>> START EXTRACTED ENTRIES
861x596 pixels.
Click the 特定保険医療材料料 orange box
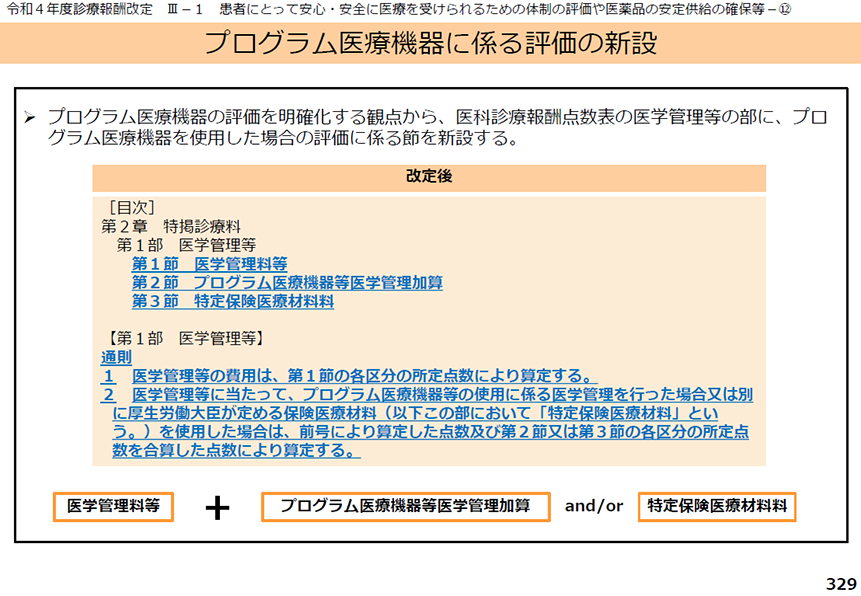(x=717, y=506)
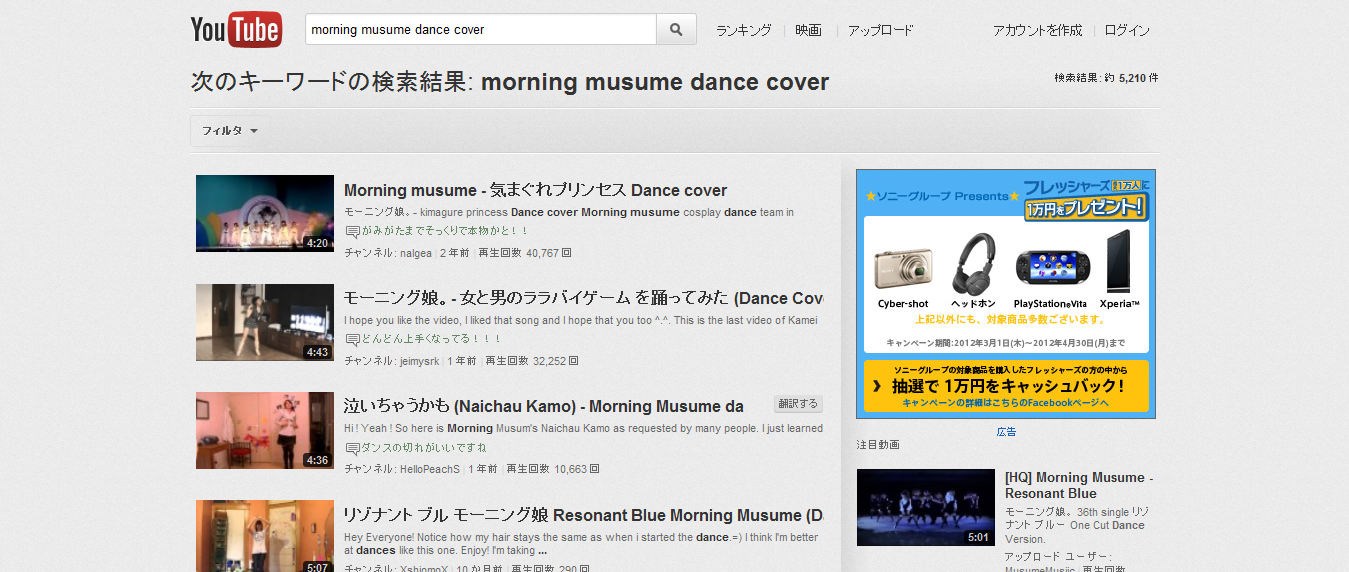Click the 翻訳する translate button
The image size is (1349, 572).
click(x=797, y=404)
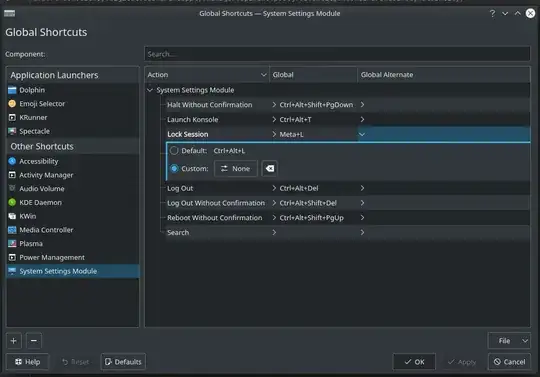This screenshot has width=540, height=377.
Task: Expand the Log Out global shortcut chevron
Action: click(x=274, y=188)
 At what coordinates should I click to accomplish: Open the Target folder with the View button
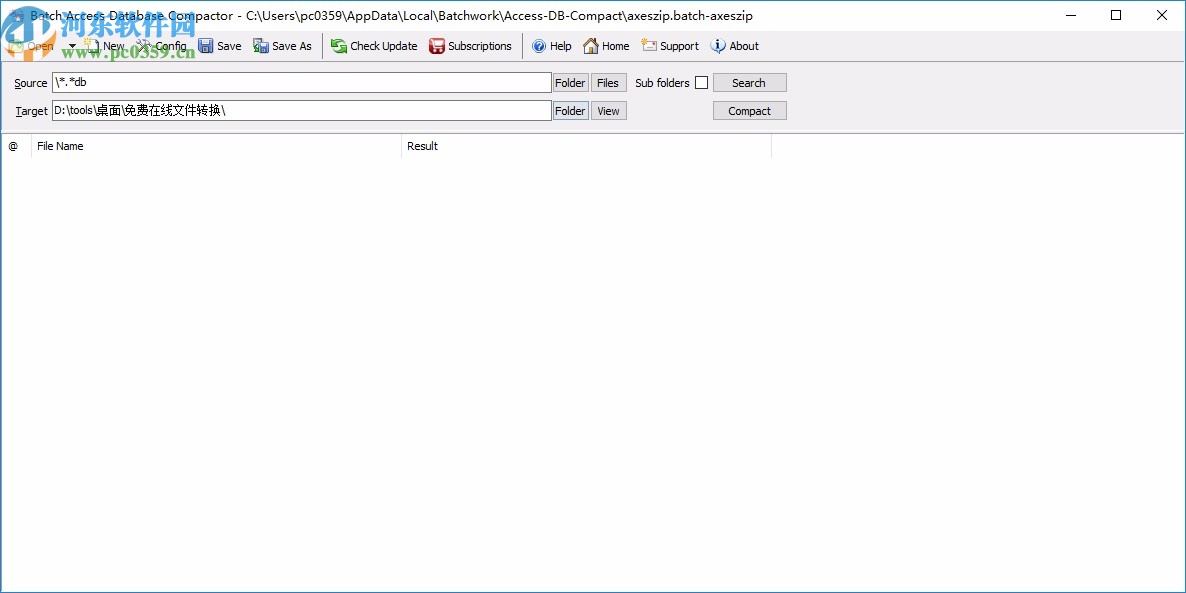click(608, 110)
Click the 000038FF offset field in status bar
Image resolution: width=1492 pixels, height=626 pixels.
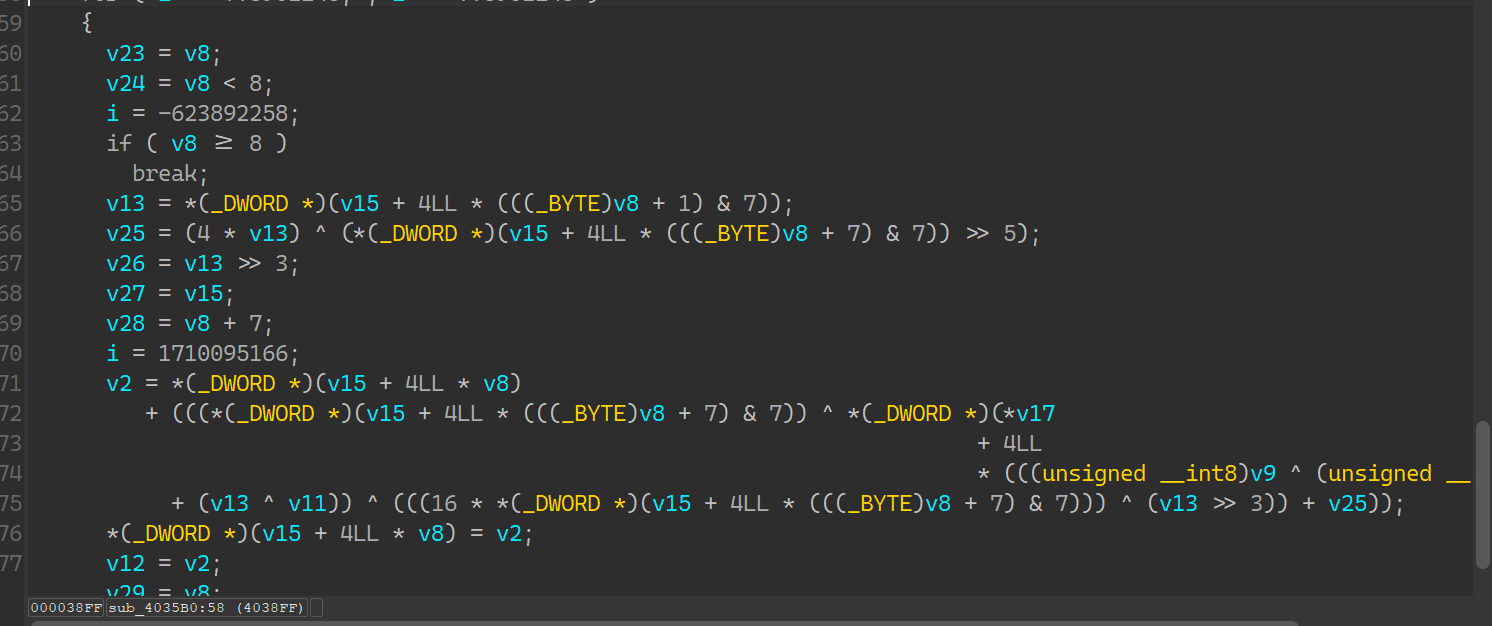tap(66, 608)
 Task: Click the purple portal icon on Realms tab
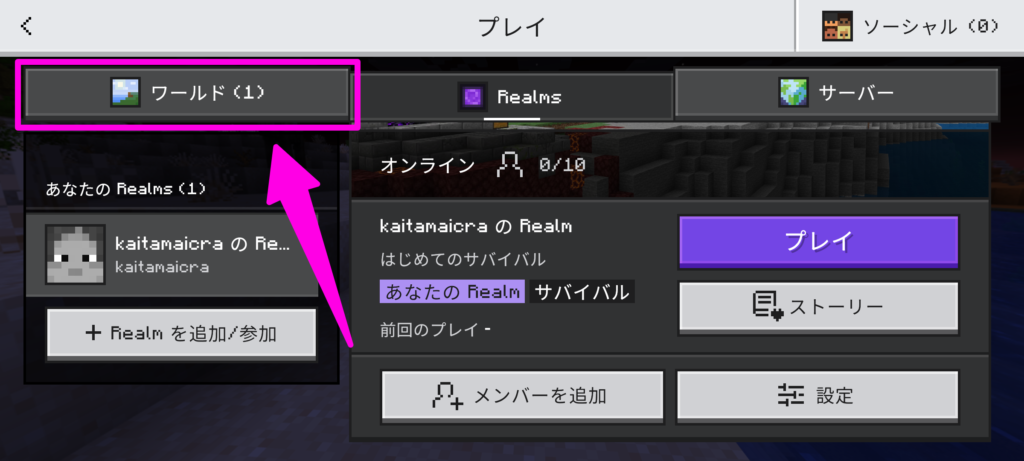(x=472, y=97)
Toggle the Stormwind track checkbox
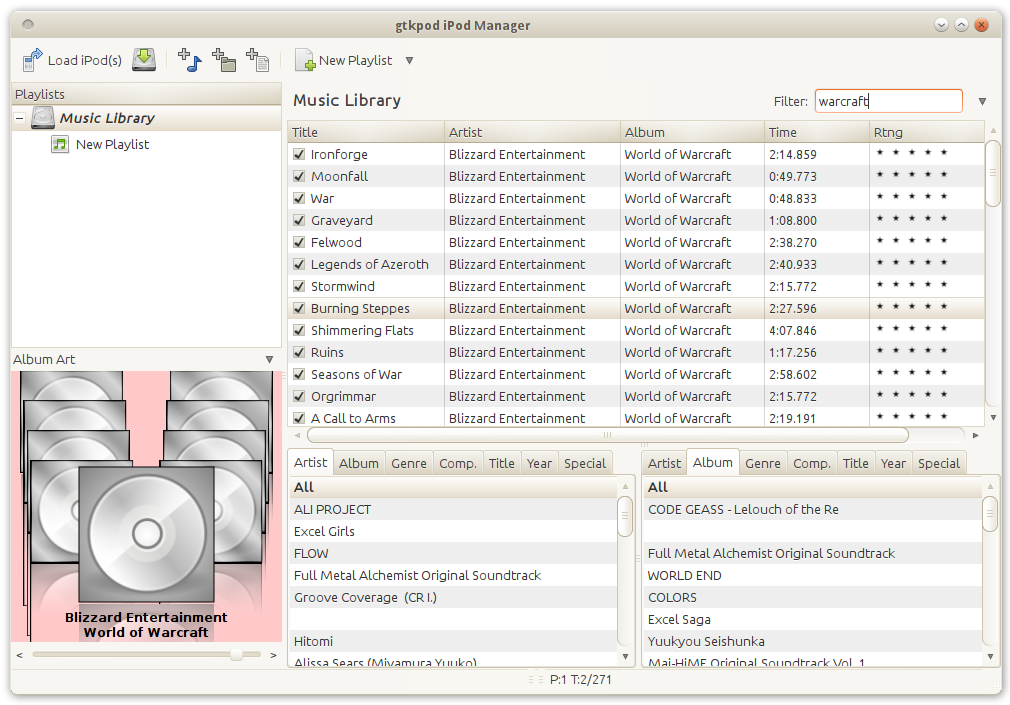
>> END EXTRACTED ENTRIES
● PROBLEM DESCRIPTION:
Arrange the entire listing above as a JSON list of strings, one string per line, with blank lines left out. Do not include the pictures.

● WORKED SOLUTION:
[
  "861x596 pixels.",
  "Click the 特定保険医療材料料 orange box",
  "(x=717, y=506)",
  "Click the 翻訳する translate button",
  "The image size is (1349, 572).",
  "click(x=797, y=404)",
  "This screenshot has width=540, height=377.",
  "Task: Expand the Log Out global shortcut chevron",
  "Action: click(x=274, y=188)",
  " At what coordinates should I click to accomplish: Open the Target folder with the View button",
  "click(608, 110)",
  "Click the 000038FF offset field in status bar",
  "Image resolution: width=1492 pixels, height=626 pixels.",
  "tap(66, 608)",
  " Task: Click the purple portal icon on Realms tab",
  "(x=472, y=97)",
  "Toggle the Stormwind track checkbox"
]